**Short exercise**
Print each of the following records verbatim, keeping every line unchanged and in its original order.

**Input for this task**
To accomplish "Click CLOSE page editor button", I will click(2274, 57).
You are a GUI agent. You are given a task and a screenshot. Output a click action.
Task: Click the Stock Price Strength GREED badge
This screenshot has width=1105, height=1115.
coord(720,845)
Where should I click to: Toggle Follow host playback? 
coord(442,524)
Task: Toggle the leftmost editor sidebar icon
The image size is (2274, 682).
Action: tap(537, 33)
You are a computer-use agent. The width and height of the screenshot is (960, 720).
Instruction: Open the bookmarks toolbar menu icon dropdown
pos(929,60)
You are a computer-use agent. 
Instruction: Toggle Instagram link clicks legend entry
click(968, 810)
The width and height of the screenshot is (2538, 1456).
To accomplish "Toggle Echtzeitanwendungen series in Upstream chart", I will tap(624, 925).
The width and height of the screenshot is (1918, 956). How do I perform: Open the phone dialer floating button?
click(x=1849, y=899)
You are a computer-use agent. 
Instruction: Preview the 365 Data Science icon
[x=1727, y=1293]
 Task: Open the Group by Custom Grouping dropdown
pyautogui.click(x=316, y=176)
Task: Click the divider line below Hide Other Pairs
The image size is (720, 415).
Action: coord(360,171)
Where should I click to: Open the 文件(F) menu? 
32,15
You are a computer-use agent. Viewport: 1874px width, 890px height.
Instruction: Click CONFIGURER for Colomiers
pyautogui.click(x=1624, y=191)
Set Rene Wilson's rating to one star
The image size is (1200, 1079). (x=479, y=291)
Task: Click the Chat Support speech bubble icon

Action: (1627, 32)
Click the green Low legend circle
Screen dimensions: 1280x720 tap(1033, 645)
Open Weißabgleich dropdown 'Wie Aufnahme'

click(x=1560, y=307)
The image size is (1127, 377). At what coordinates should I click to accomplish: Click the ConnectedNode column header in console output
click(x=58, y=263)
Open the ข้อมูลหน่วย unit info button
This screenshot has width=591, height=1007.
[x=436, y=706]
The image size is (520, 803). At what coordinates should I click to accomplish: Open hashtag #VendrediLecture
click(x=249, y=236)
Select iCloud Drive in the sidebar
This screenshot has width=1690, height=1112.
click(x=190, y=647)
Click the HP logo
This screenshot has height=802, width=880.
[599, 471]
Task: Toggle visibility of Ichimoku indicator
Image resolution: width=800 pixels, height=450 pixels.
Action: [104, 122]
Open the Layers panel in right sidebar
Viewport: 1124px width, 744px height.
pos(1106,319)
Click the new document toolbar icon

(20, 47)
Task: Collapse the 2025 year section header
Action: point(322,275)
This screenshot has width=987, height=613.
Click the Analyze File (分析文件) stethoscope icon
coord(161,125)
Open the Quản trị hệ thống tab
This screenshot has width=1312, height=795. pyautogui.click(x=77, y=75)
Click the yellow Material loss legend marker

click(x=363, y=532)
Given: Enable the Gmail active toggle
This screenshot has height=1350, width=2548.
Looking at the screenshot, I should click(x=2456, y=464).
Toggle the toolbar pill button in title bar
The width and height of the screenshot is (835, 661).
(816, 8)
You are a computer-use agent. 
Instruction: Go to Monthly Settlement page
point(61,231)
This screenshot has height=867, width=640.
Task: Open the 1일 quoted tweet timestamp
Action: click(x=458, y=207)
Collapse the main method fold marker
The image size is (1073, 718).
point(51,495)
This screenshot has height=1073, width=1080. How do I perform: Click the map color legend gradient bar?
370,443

**In response**
To accomplish "Click CLOSE page editor button", I will click(2274, 57).
You are a GUI agent. You are given a task and a screenshot. Output a click action.
Task: Click the Stock Price Strength GREED badge
This screenshot has width=1105, height=1115.
coord(720,845)
Where should I click to: Toggle Follow host playback? 
coord(442,524)
Task: Toggle the leftmost editor sidebar icon
The image size is (2274, 682).
Action: tap(537, 33)
You are a computer-use agent. The width and height of the screenshot is (960, 720).
Instruction: Open the bookmarks toolbar menu icon dropdown
pos(929,60)
You are a computer-use agent. 
Instruction: Toggle Instagram link clicks legend entry
click(968, 810)
The width and height of the screenshot is (2538, 1456).
To accomplish "Toggle Echtzeitanwendungen series in Upstream chart", I will tap(624, 925).
The width and height of the screenshot is (1918, 956). How do I perform: Open the phone dialer floating button?
click(x=1849, y=899)
You are a computer-use agent. 
Instruction: Preview the 365 Data Science icon
[x=1727, y=1293]
 Task: Open the Group by Custom Grouping dropdown
pyautogui.click(x=316, y=176)
Task: Click the divider line below Hide Other Pairs
The image size is (720, 415).
Action: coord(360,171)
Where should I click to: Open the 文件(F) menu? 
32,15
You are a computer-use agent. Viewport: 1874px width, 890px height.
Instruction: Click CONFIGURER for Colomiers
pyautogui.click(x=1624, y=191)
Set Rene Wilson's rating to one star
The image size is (1200, 1079). (x=479, y=291)
Task: Click the Chat Support speech bubble icon

Action: (1627, 32)
Click the green Low legend circle
Screen dimensions: 1280x720 tap(1033, 645)
Open Weißabgleich dropdown 'Wie Aufnahme'

click(x=1560, y=307)
The image size is (1127, 377). At what coordinates should I click to accomplish: Click the ConnectedNode column header in console output
click(x=58, y=263)
Open the ข้อมูลหน่วย unit info button
This screenshot has width=591, height=1007.
[x=436, y=706]
The image size is (520, 803). At what coordinates should I click to accomplish: Open hashtag #VendrediLecture
click(x=249, y=236)
Select iCloud Drive in the sidebar
This screenshot has width=1690, height=1112.
click(x=190, y=647)
Click the HP logo
This screenshot has height=802, width=880.
[599, 471]
Task: Toggle visibility of Ichimoku indicator
Image resolution: width=800 pixels, height=450 pixels.
Action: [104, 122]
Open the Layers panel in right sidebar
Viewport: 1124px width, 744px height.
pos(1106,319)
Click the new document toolbar icon

(20, 47)
Task: Collapse the 2025 year section header
Action: point(322,275)
This screenshot has width=987, height=613.
Click the Analyze File (分析文件) stethoscope icon
coord(161,125)
Open the Quản trị hệ thống tab
This screenshot has width=1312, height=795. pyautogui.click(x=77, y=75)
Click the yellow Material loss legend marker

click(x=363, y=532)
Given: Enable the Gmail active toggle
This screenshot has height=1350, width=2548.
Looking at the screenshot, I should click(x=2456, y=464).
Toggle the toolbar pill button in title bar
The width and height of the screenshot is (835, 661).
(816, 8)
You are a computer-use agent. 
Instruction: Go to Monthly Settlement page
point(61,231)
This screenshot has height=867, width=640.
Task: Open the 1일 quoted tweet timestamp
Action: click(x=458, y=207)
Collapse the main method fold marker
The image size is (1073, 718).
point(51,495)
This screenshot has height=1073, width=1080. How do I perform: Click the map color legend gradient bar?
370,443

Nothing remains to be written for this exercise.